[ACTION ITEM]
Nothing in the entries may be altered; copy them in full.

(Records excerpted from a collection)
*** Begin section ***

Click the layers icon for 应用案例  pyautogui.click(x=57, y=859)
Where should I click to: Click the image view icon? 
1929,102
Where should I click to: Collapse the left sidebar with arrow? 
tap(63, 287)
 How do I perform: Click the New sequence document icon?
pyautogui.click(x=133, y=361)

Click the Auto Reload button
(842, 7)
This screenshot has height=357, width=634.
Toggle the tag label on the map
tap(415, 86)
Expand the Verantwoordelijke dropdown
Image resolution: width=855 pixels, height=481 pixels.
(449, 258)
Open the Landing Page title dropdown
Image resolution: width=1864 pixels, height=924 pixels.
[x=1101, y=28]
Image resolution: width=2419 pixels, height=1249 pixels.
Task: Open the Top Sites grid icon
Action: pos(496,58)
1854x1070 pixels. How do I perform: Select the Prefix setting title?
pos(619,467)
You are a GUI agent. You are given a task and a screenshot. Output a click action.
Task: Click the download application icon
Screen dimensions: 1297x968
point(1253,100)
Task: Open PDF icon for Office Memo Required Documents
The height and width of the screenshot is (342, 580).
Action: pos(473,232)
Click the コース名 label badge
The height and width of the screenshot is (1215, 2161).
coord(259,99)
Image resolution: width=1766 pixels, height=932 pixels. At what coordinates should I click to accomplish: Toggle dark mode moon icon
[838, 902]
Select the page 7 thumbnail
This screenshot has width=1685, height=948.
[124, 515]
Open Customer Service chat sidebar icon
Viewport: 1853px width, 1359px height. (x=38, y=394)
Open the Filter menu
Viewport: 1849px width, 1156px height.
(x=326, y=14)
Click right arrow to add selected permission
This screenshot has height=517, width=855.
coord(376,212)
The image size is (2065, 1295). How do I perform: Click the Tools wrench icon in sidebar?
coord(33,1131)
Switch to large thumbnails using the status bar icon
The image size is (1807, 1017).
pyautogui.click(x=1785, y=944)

*** End section ***

[RESPONSE TO THIS EXERCISE]
Click the layers icon for 应用案例  pyautogui.click(x=57, y=859)
Where should I click to: Click the image view icon? 
1929,102
Where should I click to: Collapse the left sidebar with arrow? 
tap(63, 287)
 How do I perform: Click the New sequence document icon?
pyautogui.click(x=133, y=361)

Click the Auto Reload button
(842, 7)
This screenshot has height=357, width=634.
Toggle the tag label on the map
tap(415, 86)
Expand the Verantwoordelijke dropdown
Image resolution: width=855 pixels, height=481 pixels.
(449, 258)
Open the Landing Page title dropdown
Image resolution: width=1864 pixels, height=924 pixels.
[x=1101, y=28]
Image resolution: width=2419 pixels, height=1249 pixels.
Task: Open the Top Sites grid icon
Action: pos(496,58)
1854x1070 pixels. How do I perform: Select the Prefix setting title?
pos(619,467)
You are a GUI agent. You are given a task and a screenshot. Output a click action.
Task: Click the download application icon
Screen dimensions: 1297x968
point(1253,100)
Task: Open PDF icon for Office Memo Required Documents
The height and width of the screenshot is (342, 580).
Action: pos(473,232)
Click the コース名 label badge
The height and width of the screenshot is (1215, 2161).
coord(259,99)
Image resolution: width=1766 pixels, height=932 pixels. At what coordinates should I click to accomplish: Toggle dark mode moon icon
[838, 902]
Select the page 7 thumbnail
This screenshot has width=1685, height=948.
[124, 515]
Open Customer Service chat sidebar icon
Viewport: 1853px width, 1359px height. (x=38, y=394)
Open the Filter menu
Viewport: 1849px width, 1156px height.
(x=326, y=14)
Click right arrow to add selected permission
This screenshot has height=517, width=855.
coord(376,212)
The image size is (2065, 1295). How do I perform: Click the Tools wrench icon in sidebar?
coord(33,1131)
Switch to large thumbnails using the status bar icon
The image size is (1807, 1017).
pyautogui.click(x=1785, y=944)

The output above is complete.